Athletics News

How they train: Jack Turner

How they train: Jack Turner

We speak to a combined eventer about learning to move on from disappointment, changing his approach and targeting Paris

There’s a commentary that replays in Jack Turner’s mind when the going gets tough. He’d prefer it not to exist, but its presence – an excruciating reminder of a disappointing British Championships in June 2022 – serves a valuable purpose.

“2022 was just a mess,” he reflects, almost laughing in disbelief at his experience.

Turner, representing the University of Texas at San Antonio at the time, had completed his first senior decathlon in May 2021 but ended up with three bulging discs in his back. It was a harsh return for ten hard disciplines and 7659 points, and an injury that led to him questioning his future in the event. Appendicitis at the end of that year resulted in his appendix being removed, another significant set-back on his lengthy road to recovery.

Not surprisingly, Turner’s early season attempt at hitting the Commonwealth Games qualifying standard of 7750 fell short. Still “scrambling around” for the score, he returned to the UK for the British Championships under-prepared and paid the price as he fell apart in the 1500m: “I went from first to third, no-one expected it… and everyone saw it,” he says. “I didn’t have a summer after that, it was just so bad.”

Ashley Bryant, a supportive figure throughout Turner’s career, helped him turn things around: “He said to me: ‘You’ve just got to get fit’, so I spent that whole summer, the whole fall, just training and building. Every running workout I did I had that brutal commentary from the British Champs in my head. I thought: ‘I’m never losing in a 1500m again, it’s not happening’. It was a pretty traumatic year, but it was such a wake-up call. Without it, I don’t think I’d have scored 8000. It was probably the most important year of my whole career so far.”

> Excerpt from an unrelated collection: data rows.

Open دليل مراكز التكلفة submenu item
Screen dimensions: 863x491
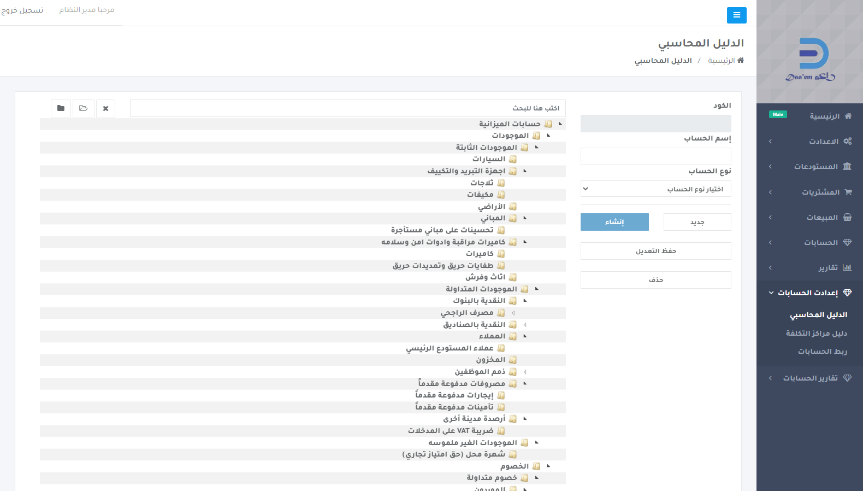click(x=816, y=333)
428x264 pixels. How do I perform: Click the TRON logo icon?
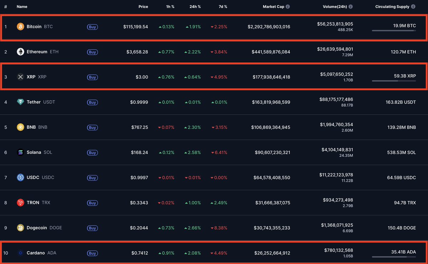(20, 203)
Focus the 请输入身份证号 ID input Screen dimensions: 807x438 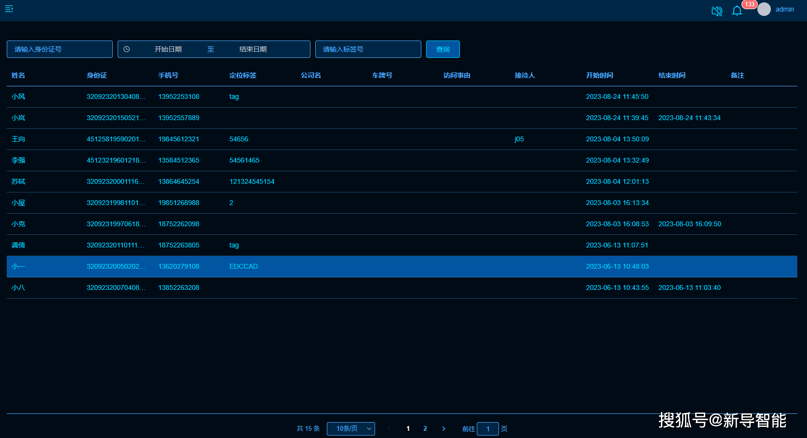point(60,49)
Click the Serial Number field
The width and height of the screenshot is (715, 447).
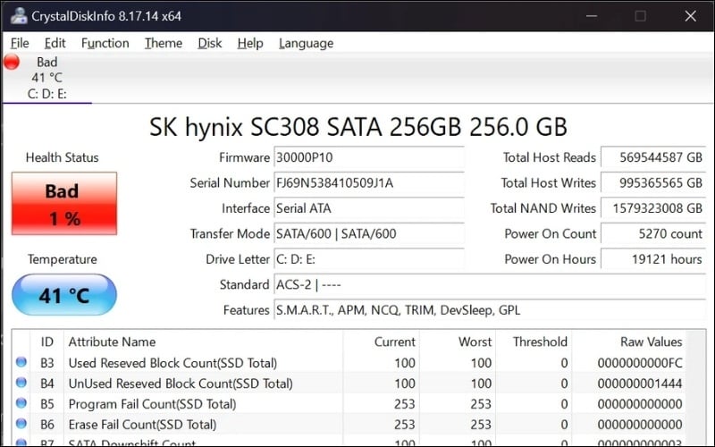368,183
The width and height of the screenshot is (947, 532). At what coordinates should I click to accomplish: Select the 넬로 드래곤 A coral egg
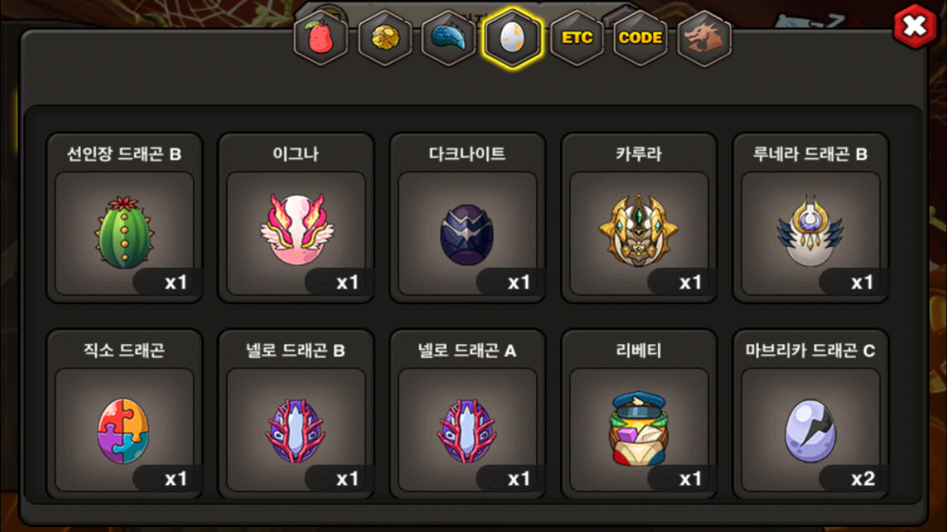point(468,414)
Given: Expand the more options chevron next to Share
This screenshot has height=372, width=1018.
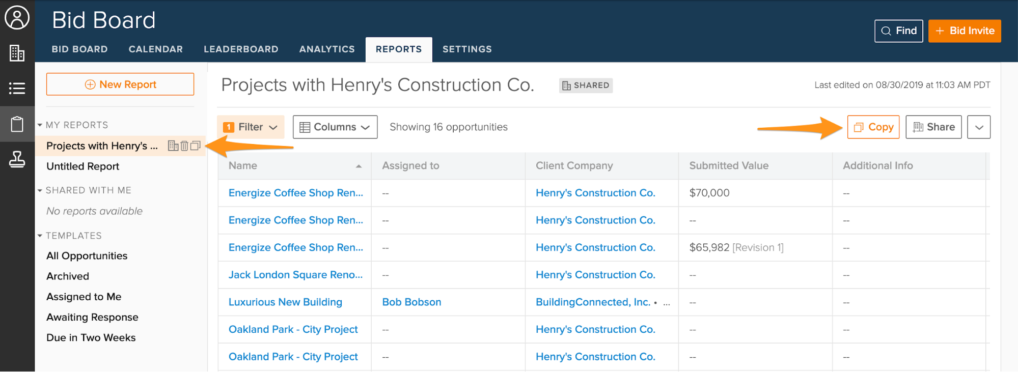Looking at the screenshot, I should pyautogui.click(x=979, y=127).
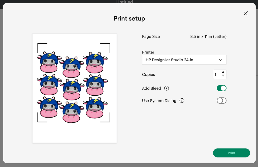
Task: Select the center cow sticker in the preview
Action: 72,90
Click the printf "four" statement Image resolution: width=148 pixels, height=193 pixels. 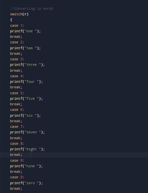tap(26, 82)
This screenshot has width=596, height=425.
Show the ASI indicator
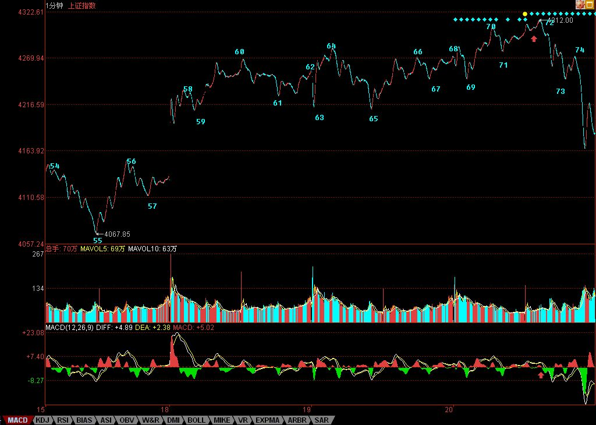(x=106, y=420)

Eleven months later (May 2023), Turner became the seventh British man to exceed the 8000-point barrier with a score of 8011 at the Conference USA Outdoor Championships. “It made me learn about what hard work really is,” he says.

Jack Turner (Getty)

Now a University of Arkansas ‘Razorback’ and completing a Master’s degree in operations management, Turner is excelling under the guidance of coach Travis Geopfert. He scored a stunning 6000 points in his first heptathlon of the 2024 indoor season to win the Razorback Invitational in January, only the second…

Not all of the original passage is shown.